その場にいる全員が驚く。一番あたふたしているのは、シャーリーだ。


「黙ってると約束したじゃない!」


「お前がモタモタしてるからだ。ウブなふりもやめときな。俺が初めてじゃねぇだろ?」


ヴォルディバは、シャーリーを見てニヤリと笑う。


シャーリーは、何か言いかけたけれど、突然暗い目をして水晶を俺の胸にピタリとあててきた。


「今更諦めるものですか。私はどうあっても魔王ダーデュラを倒して、大聖女になるのよ」


「そうそう、それでいいんだよ。
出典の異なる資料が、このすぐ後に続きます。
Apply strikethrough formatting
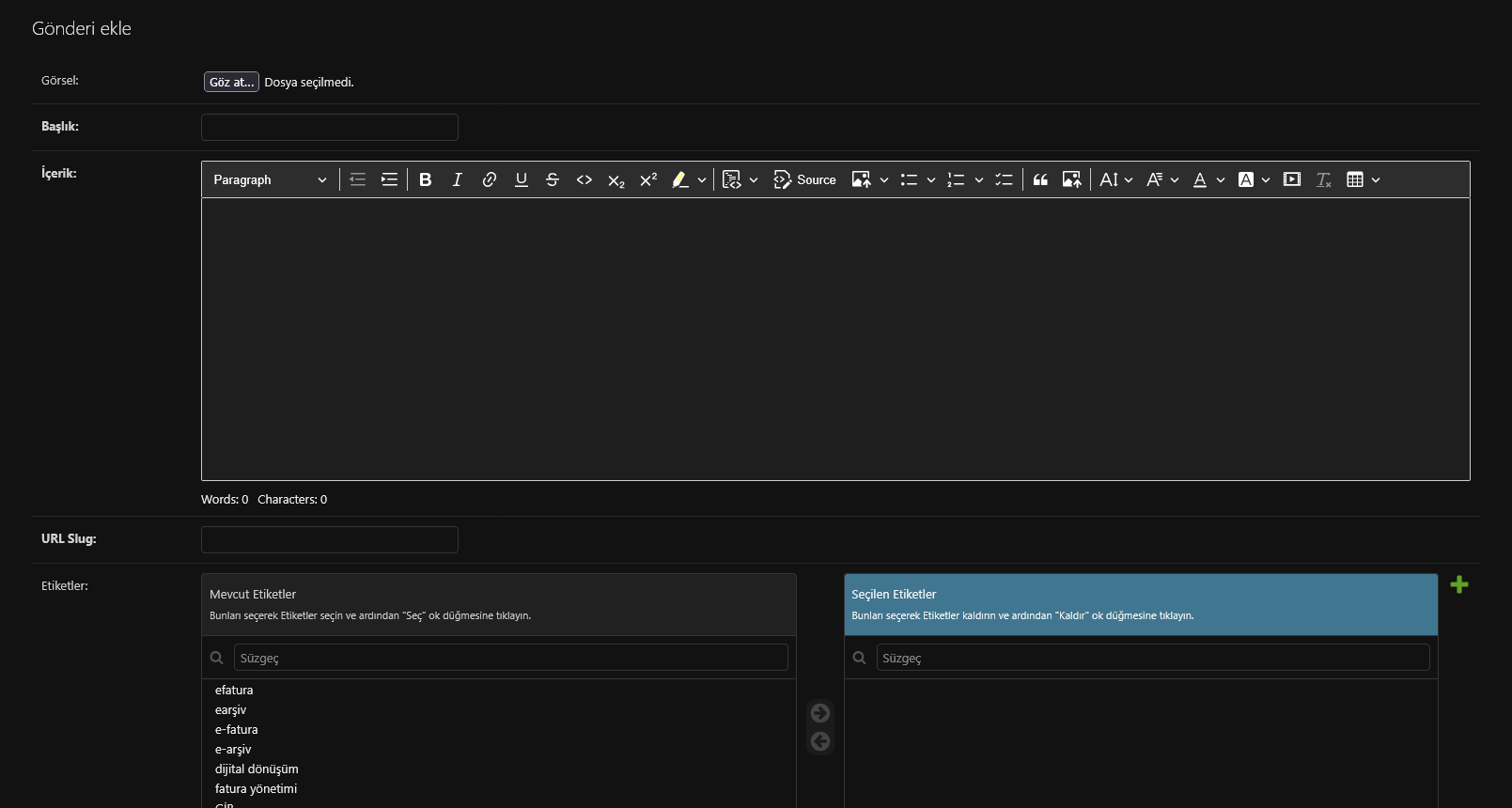Viewport: 1512px width, 808px height. 553,179
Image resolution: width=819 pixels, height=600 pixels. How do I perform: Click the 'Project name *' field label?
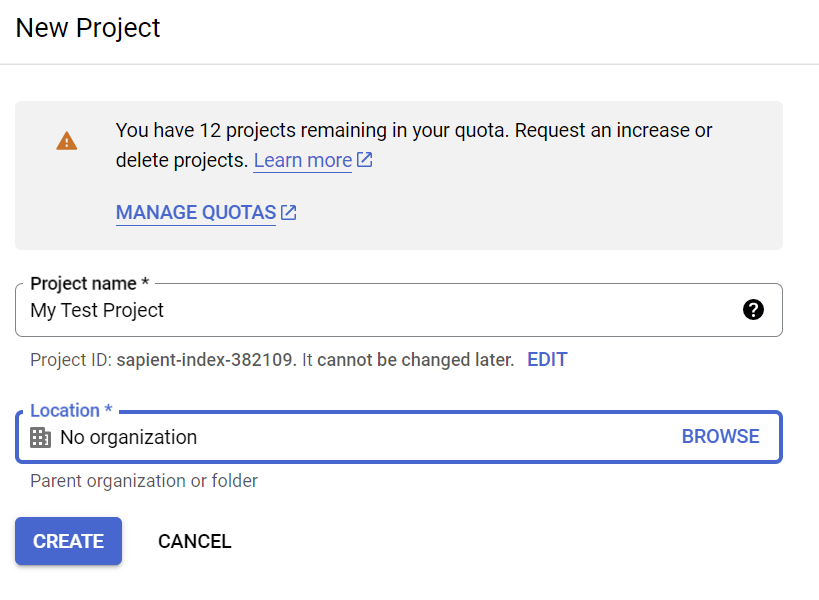[x=89, y=284]
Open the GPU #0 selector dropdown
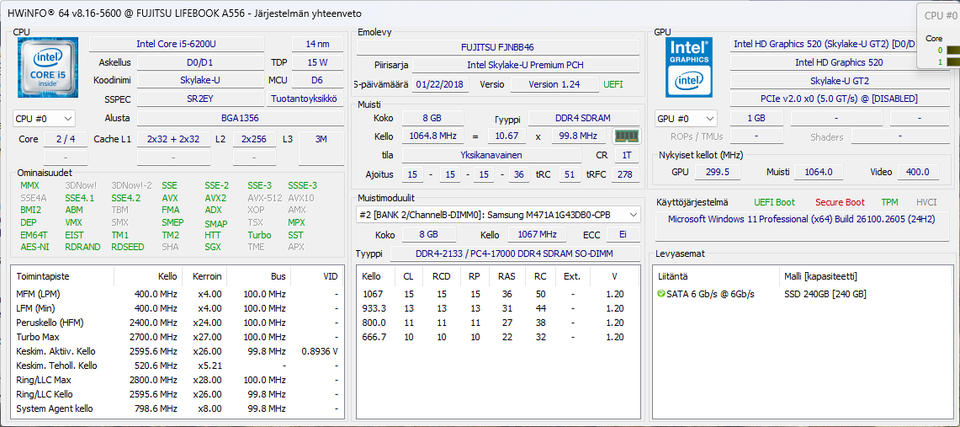The width and height of the screenshot is (960, 427). point(685,118)
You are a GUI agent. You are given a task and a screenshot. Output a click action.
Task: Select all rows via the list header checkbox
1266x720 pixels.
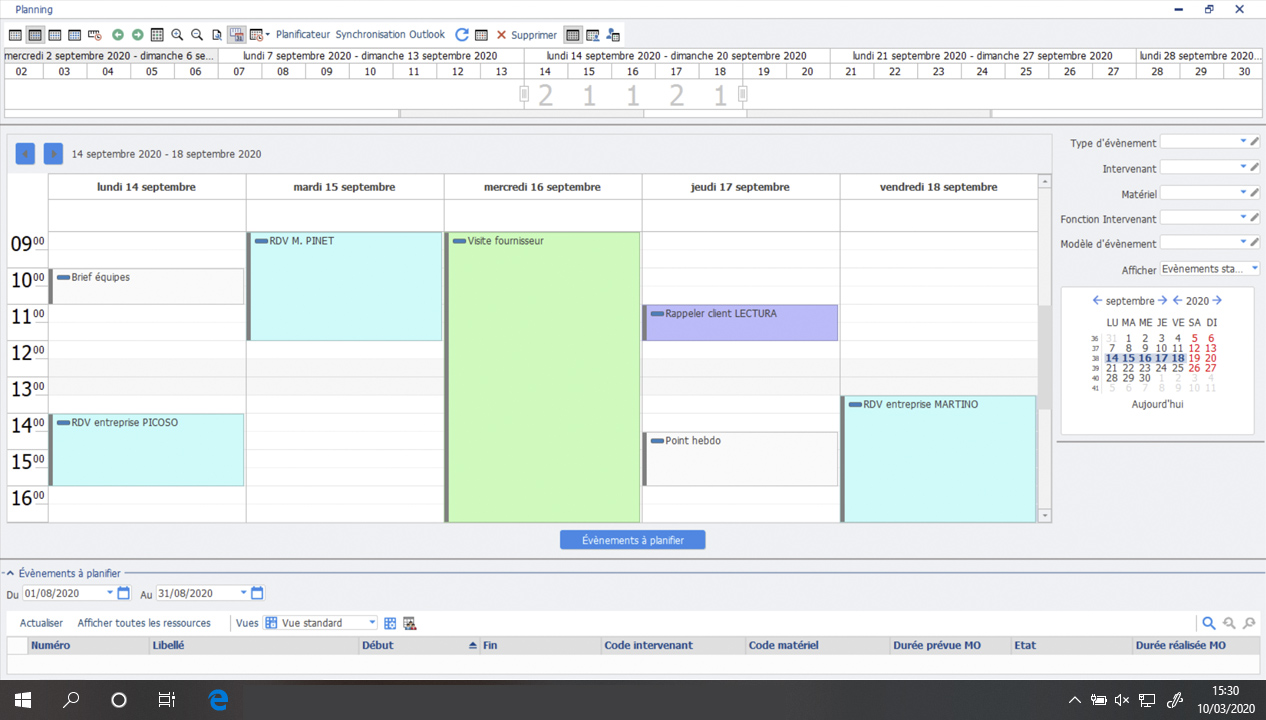(15, 645)
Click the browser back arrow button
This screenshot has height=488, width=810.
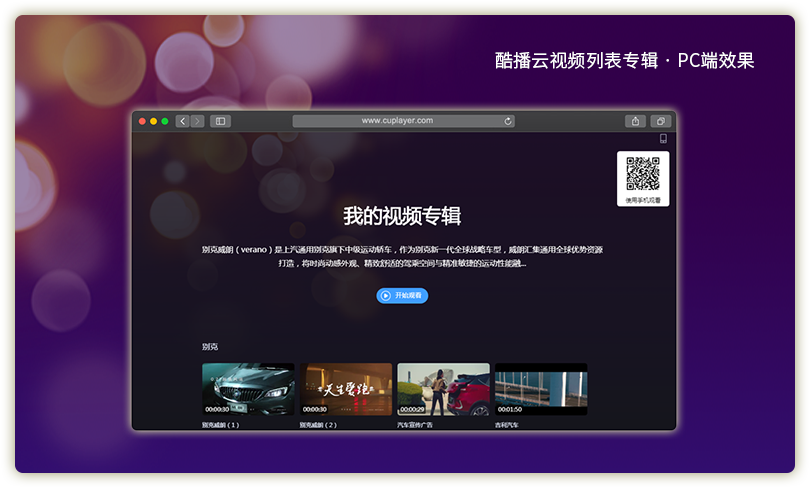182,121
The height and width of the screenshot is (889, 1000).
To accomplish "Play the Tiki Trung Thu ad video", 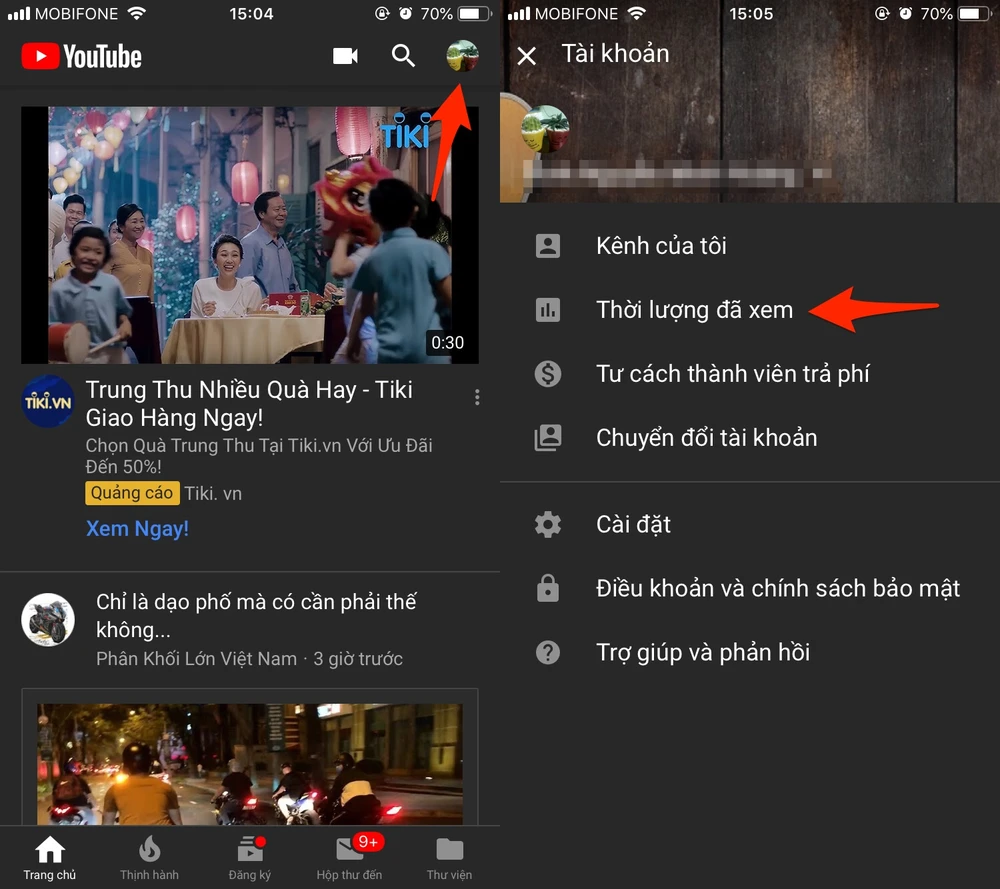I will [x=250, y=235].
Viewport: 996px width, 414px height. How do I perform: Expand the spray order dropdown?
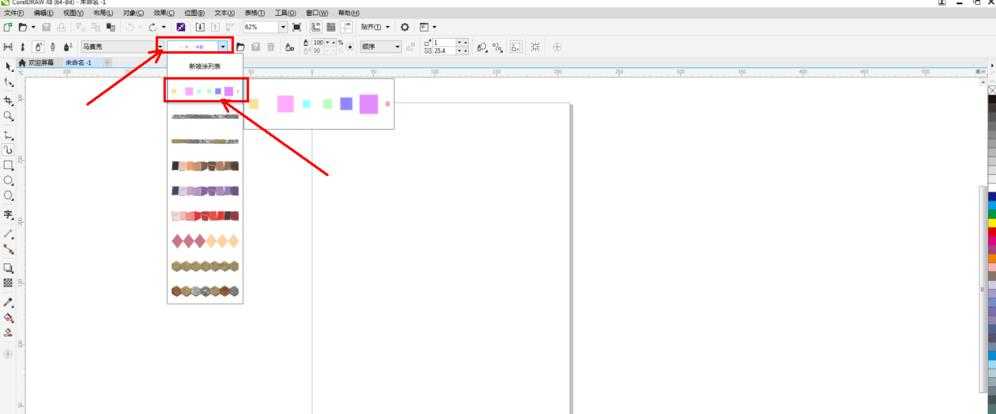(x=397, y=46)
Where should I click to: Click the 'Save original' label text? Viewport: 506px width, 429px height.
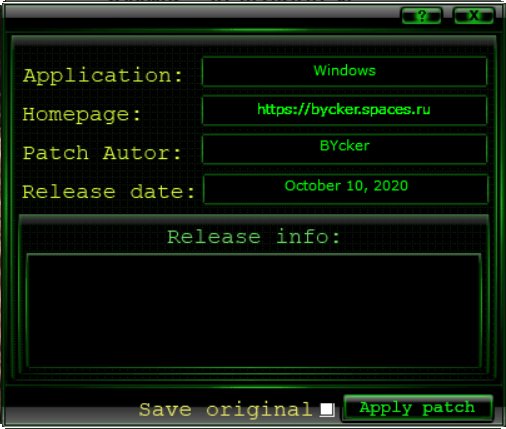(x=226, y=410)
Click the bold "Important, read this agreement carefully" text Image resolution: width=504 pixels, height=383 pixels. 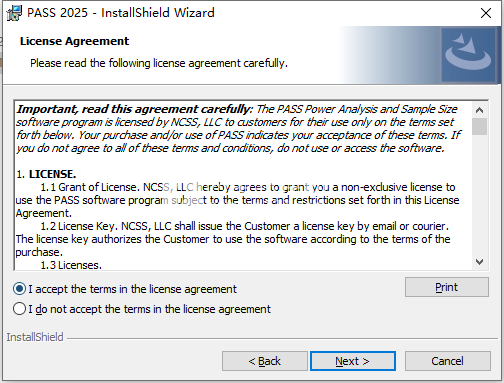(x=135, y=109)
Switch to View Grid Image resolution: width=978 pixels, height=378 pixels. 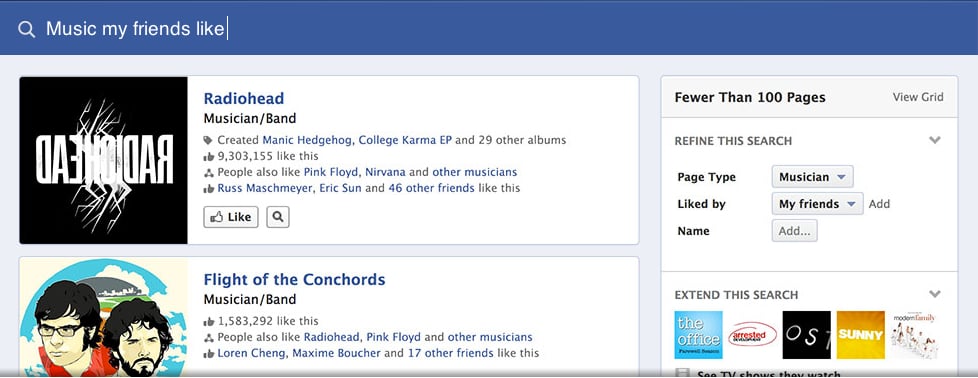(x=917, y=97)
貞操の掟を破っちまったお前は、魔王討伐くらいの功績がなきゃ、大聖女にゃなれねぇもんな」


「な……!!」


俺が戸惑う前で、ヴォルデバがシャーリーに投げキッスをする。


「ほんとにいけない女だよ。でも、そこが好きだぜ」


「あんたの口の軽さは、いただけないわ」


シャーリーはヴォルデバを睨んで、俺の胸に水晶を押し込んできた。水晶は光り輝いて、俺の胸にズブズブと入り込んでいく。


「ひっ……!!」


痛みはない。でも、無性に寒い。ガタガタと震えだした俺の顔を、イルハートが優しく撫でる。


「さようなら、可愛い坊や。味見できなかったのが残念だったわぁ、うふふ」


彼女がそう言うや否や、ネプォンが俺の顔を殴ってきた。


「こいつ! 生意気に俺の女に色目使ってたのか!?」


……馬鹿か。誰がこんな女に色目なんて使うかよ。


そんなことより、一番悲しいのは……。


「尽くした挙句が、これかよ?」


パーティーに参加して以来、少しでも役に立ちたくて、認めて欲しくて、俺なりに必死に努力してきた。雑用も全部引き受けたし、待遇悪くても文句も言わず、貢献してきたつもりだった。それなのに、こんなのあんまりじゃないか?!


ネプォンは呟く俺を、大帝神龍王の前に突き飛ばした。


大帝神龍王の体に、吸い込まれていく俺。


「俺は魔王ダーデュラを倒し、この国の姫と結婚して国王になる男だ!! お前なんかにかまってられるかよ!!」


ネプォンのそんな言葉が聞こえる。


畜生こんな……これが俺の人生の終わりなんて。他人なんか信用した俺が悪かったのか……?


後悔と絶望の底で、最後に浮かんできたのは、ずっとあの家で一人、俺の帰りを待っている、じっちゃんのことだった。


じっちゃん……じっちゃんごめんな。こんなことなら旅になんか出ずに、ずっとじっちゃんといればよかった。


大帝神龍王に溶け込んだ俺は、そのまま真っ暗な闇に沈んでいった。